__What to do__
Report each line below that contains the word "pixels", copying every such line in full.

━━ Material provided ━━

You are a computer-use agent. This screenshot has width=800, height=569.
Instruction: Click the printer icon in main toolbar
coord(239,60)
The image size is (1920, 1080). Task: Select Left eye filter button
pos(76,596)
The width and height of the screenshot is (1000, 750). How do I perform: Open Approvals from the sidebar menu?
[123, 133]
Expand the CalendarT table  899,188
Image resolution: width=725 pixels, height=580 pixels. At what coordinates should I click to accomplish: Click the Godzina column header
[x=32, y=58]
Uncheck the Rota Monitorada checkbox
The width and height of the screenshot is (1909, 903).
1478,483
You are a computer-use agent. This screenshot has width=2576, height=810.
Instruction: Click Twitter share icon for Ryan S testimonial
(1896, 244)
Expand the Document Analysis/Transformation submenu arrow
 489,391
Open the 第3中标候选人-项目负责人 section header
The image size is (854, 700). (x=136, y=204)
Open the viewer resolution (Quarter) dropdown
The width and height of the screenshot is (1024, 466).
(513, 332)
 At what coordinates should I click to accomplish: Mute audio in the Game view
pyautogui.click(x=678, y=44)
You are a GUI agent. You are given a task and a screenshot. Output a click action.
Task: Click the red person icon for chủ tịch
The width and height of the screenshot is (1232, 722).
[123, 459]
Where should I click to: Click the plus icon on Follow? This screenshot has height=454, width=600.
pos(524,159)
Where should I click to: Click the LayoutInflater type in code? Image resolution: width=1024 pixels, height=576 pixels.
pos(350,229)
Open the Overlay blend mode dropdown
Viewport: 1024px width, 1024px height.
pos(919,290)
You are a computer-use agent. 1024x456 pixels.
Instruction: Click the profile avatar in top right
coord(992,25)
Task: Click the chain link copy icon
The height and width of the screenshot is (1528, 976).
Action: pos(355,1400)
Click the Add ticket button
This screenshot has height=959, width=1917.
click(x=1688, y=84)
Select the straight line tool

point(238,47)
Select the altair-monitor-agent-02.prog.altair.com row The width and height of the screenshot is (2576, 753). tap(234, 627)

━━━

__Complete output__
Image resolution: width=725 pixels, height=580 pixels. At what coordinates should I click to accomplish: Click the Godzina column header
Where should I click to: Click the LayoutInflater type in code? Image resolution: width=1024 pixels, height=576 pixels.
You are a computer-use agent. 1024x456 pixels.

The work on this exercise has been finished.